Paper No. 180-2
Presentation Time: 10:30 AM
TOTAL-EVIDENCE BAYESIAN INFERENCE OF PAST DIVERSITY: THE OCCURRENCE BIRTH-DEATH PROCESS
ANDRÉOLETTI, Jérémy1, ZWAANS, Antoine2, WARNOCK, Rachel C.M.3, AGUIRRE FERNANDEZ, Gabriel4, BARIDO-SOTTANI, Joëlle5, GUPTA, Ankit2, STADLER, Tanja2 and MANCEAU, Marc2, (1)Biology Department, École Normale Supérieure, Paris Sciences et Lettres, Paris, 75005, France; Department of Biosystems Sciences & Engineering, ETH Zurich, Basel, 4058, Switzerland, (2)Department of Biosystems Sciences & Engineering, ETH Zurich, Basel, 4058, Switzerland, (3)GeoZentrum Nordbayern, Friedrich-Alexander Universität Erlangen-Nürnberg, Erlangen, 91054, Germany, (4)Institut für Paläontologie und Paläontologisches Museum, University of Zurich, Zürich, 8006, Switzerland, (5)Department of Ecology, Evolution, and Organismal Biology, Iowa State University, Ames, IA 50011
Phylodynamic methods in macroevolution generally aim at jointly inferring phylogenetic relationships, model parameters (e.g. speciation and extinction rate), and more recently the past number of species (diversity) through time for clades of interest. In recent years, these methods have seen the rise of a total evidence trend, aiming at combining molecular and morphological data from extant and past sampled individuals in a unified Bayesian inference framework. Even fossils lacking morphological data and characterized only by their sampling time, which we call occurrences, provide invaluable information to reconstruct past population sizes
Here, we build on recent methodological developments around the Fossilized Birth-Death Process enabling us to (i) efficiently incorporate occurrence data while remaining computationally tractable and scalable; (ii) consider piecewise-constant birth, death and sampling rates; and (iii) reconstruct past population sizes, with or without knowledge of the underlying tree. We implement our method in the RevBayes software environment, enabling its use along with a large set of models of molecular and morphological evolution, and validate the inference workflow using simulations under a wide range of conditions.

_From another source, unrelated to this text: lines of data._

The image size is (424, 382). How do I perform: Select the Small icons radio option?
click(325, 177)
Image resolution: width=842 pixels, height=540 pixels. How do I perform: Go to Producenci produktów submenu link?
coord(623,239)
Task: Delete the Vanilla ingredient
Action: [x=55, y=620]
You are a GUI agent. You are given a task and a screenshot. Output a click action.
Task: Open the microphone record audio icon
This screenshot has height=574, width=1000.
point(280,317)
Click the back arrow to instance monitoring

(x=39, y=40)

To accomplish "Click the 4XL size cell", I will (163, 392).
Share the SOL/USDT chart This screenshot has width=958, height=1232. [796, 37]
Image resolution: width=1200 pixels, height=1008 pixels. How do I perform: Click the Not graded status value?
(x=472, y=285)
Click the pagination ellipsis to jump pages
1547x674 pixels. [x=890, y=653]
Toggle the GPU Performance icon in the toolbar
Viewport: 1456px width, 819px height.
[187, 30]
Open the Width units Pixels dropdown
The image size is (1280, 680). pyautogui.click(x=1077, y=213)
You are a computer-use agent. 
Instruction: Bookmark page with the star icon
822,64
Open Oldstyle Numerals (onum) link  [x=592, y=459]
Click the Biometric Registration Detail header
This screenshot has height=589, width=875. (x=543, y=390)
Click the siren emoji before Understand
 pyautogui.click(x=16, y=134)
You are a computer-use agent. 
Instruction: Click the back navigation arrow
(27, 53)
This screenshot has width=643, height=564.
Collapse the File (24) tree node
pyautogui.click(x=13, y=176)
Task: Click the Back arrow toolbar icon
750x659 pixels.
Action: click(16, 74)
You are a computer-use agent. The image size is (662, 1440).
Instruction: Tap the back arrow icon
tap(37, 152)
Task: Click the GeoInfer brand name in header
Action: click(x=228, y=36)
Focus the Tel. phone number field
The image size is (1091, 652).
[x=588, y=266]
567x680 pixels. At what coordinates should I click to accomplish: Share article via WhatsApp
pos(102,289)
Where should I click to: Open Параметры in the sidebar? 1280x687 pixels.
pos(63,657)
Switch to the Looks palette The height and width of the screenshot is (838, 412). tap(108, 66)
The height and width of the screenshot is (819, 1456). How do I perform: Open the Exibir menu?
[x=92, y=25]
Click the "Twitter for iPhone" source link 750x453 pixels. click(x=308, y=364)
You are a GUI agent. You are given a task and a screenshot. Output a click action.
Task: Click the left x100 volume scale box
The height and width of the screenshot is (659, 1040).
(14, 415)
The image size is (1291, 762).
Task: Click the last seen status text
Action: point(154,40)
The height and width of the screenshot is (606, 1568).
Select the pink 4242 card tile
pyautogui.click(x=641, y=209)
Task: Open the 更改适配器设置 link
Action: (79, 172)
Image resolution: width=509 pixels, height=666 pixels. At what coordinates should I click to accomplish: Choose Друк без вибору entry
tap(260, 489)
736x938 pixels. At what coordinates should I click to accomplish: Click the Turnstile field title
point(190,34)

We finally illustrate the method on an empirical case study of cetaceans, inferring the diversity trajectory using molecular and morphological data from extant taxa, morphological data from fossils, as well as numerous fossil occurrences. Our results highlight the benefit of using a model-based phylodynamic framework to jointly integrate all available data and explicitly take into account key features of clades' macroevolutionary history.